Gov. Tim Walz has prohibited housing evictions during the COVID-19 stay-at-home order, but homelessness could surge once the moratorium is lifted and Minnesotans face a backlog of overdue rents.
Legislators in both parties want to prevent mass housing loss by boosting financial aid to help people pay their housing expenses. But they clashed Wednesday over how much help the state can afford to give.
State officials have repeatedly warned that Minnesota’s anticipated budget surplus is quickly dwindling as tax revenue drops and pandemic expenses climb. Housing providers, advocates and Democrats say despite those losses the state must act in a big way by putting $100 million or more toward housing assistance — or risk worse economic devastation down the road. Republicans are proposing $30 million, with the possibility of an increase later.
A House committee on Wednesday advanced a DFL bill providing $100 million on a party-line vote; a Senate committee took up a separate GOP bill providing $30 million but took no action.
The House and Senate bills both codify Walz’s eviction prohibition into state law but have different dates for when that would end. Differences between the measures need to be ironed out ahead of final votes in the coming weeks.
Walz’s temporary moratorium does not reduce what tenants owe landlords, and the administration has called on people to keep paying their rent if they can.
Hair salon owner Nicole Lyons said she makes a living client to client, relying on appointments to pay her bills. She has not earned a cent or been able to qualify for unemployment benefits since her business was forced to close in March. Without her family’s financial help, Lyons said she and her three young daughters would be facing eviction from their St. Peter townhouse when Walz’s order ends.
She fears for other families that don’t have such help, and she believes $30 million would not scratch the surface of the need across the state.
“One day we’re working and one day we’re not,” Lyons said. “If I were to have to move, my kids would have not only have been uprooted from their homes during this … but they have already been kept from their friends and extended family, and they have been sent away from their schools and teachers.”

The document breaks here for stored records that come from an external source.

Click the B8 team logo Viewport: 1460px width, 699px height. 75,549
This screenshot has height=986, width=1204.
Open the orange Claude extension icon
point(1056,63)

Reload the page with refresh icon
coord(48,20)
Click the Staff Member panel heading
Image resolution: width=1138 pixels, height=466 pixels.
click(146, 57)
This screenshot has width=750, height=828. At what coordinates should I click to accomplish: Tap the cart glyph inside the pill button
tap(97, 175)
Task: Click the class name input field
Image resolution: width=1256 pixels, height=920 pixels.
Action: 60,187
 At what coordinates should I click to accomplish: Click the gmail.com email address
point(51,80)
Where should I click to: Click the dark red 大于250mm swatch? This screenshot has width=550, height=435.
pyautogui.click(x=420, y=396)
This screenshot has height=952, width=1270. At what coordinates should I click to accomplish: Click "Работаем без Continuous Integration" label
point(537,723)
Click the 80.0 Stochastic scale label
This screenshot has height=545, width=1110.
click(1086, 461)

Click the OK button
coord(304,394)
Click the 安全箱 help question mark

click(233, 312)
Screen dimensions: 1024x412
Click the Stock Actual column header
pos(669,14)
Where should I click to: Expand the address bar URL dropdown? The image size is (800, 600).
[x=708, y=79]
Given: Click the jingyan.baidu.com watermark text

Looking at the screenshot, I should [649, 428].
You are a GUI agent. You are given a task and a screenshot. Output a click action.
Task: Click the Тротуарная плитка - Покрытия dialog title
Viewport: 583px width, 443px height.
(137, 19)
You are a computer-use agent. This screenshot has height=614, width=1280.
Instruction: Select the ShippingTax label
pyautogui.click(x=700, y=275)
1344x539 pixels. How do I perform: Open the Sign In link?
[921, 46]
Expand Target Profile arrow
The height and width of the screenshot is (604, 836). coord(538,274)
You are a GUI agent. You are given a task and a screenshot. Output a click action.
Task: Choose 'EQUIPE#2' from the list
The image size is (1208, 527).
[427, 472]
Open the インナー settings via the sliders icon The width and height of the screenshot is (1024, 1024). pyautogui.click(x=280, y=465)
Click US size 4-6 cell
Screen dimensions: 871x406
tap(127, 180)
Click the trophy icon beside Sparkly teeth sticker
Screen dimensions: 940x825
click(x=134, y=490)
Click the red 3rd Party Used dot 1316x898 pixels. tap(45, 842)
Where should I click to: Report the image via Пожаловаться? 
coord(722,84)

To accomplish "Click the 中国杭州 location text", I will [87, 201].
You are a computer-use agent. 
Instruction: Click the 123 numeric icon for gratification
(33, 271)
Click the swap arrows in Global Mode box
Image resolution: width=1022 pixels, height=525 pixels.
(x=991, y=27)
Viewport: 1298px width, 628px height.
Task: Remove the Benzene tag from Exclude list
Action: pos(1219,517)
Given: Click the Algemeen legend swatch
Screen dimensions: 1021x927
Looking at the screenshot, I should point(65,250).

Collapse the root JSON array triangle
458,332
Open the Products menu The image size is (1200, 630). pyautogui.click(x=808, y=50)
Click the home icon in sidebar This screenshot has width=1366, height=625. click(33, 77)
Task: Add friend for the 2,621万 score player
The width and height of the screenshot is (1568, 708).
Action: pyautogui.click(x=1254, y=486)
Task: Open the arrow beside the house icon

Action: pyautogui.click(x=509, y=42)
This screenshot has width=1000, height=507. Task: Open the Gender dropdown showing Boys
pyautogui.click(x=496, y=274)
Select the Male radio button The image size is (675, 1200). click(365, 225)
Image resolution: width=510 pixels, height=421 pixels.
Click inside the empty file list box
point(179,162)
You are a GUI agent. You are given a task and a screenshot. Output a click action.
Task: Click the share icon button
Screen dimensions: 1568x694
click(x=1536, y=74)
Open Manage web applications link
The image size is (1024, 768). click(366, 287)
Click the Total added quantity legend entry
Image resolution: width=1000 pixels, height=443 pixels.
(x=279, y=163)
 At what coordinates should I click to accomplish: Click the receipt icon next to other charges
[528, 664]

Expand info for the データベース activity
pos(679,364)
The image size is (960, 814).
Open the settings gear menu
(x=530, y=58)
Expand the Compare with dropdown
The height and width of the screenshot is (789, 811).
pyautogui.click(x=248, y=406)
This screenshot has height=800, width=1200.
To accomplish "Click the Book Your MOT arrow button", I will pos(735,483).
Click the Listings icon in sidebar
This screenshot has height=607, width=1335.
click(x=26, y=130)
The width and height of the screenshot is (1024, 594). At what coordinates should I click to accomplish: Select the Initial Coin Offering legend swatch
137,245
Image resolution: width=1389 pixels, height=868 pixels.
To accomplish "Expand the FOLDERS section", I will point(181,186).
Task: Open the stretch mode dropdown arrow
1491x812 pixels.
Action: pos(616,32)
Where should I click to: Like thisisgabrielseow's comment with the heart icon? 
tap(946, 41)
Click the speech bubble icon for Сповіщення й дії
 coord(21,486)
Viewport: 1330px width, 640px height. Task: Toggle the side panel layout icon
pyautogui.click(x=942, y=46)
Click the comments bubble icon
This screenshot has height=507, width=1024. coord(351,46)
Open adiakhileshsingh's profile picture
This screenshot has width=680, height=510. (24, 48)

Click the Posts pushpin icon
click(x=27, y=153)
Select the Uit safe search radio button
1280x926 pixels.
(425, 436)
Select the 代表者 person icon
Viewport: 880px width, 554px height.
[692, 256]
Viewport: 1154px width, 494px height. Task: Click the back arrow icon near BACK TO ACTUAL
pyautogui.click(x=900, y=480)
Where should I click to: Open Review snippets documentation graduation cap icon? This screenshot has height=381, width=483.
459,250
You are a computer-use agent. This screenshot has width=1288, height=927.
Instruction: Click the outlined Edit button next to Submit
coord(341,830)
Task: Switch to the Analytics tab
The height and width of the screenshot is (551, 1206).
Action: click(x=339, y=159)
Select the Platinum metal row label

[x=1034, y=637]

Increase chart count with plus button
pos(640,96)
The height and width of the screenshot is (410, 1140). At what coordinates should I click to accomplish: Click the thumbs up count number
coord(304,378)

Housing affordability was a crisis before the pandemic and COVID-19 is exacerbating it, said Alan Arthur, CEO of affordable housing developer Aeon.
“Without the kind of support for residents you are considering here today, the wave of economic eviction will be massive,” Arthur told House members during a hearing Wednesday. He predicted the number of Minnesotans who are homeless will double, but he said without state aid that number could triple or worse.
The Minnesota Housing Finance Agency would distribute the aid through an existing Family Homelessness Prevention and Assistance Program, under both the DFL and GOP bills. Walz previously proposed putting an additional $10 million into that assistance program. Rep. Alice Hausman, DFL-St. Paul, said the governor now supports $100 million.
Both bills allow for the subsidies to be used for rent, mortgages, homeowner association dues, homeowner insurance, contract-for-deed payments, mobile home park lot rent, property taxes or utilities. Recipients could spend the money on bills due March 1 or later. A household would qualify for assistance if they are unable to pay due to COVID-19 and make less than 300% of federal poverty guidelines, or $78,600 for a family of four.
The legislation would stabilize families and help landlords pay their bills, said Walz’s Minnesota Housing Commissioner Jennifer Ho. She also made the pitch to legislators Wednesday for additional state borrowing for housing projects. “Housing investments are stimulus to get the economy back as quickly as we can, once it’s safe to do so,” she said.
Rep. Brian Johnson, R-Cambridge, is one of the lawmakers concerned about a $100 million investment. He believes the state’s pre-coronavirus projection of a $1.5 billion budget surplus will fall to zero and the nearly $2.4 billion in reserves could be spent.
“I don’t know where we’re going to find $100 million. Even $30 million is going to be a tough stretch,” he said.
Hausman, the housing committee chairwoman, said she is less pessimistic than her GOP counterparts about the state’s economic forecast.
“I’m fairly confident we can eke out $100 million,” she said.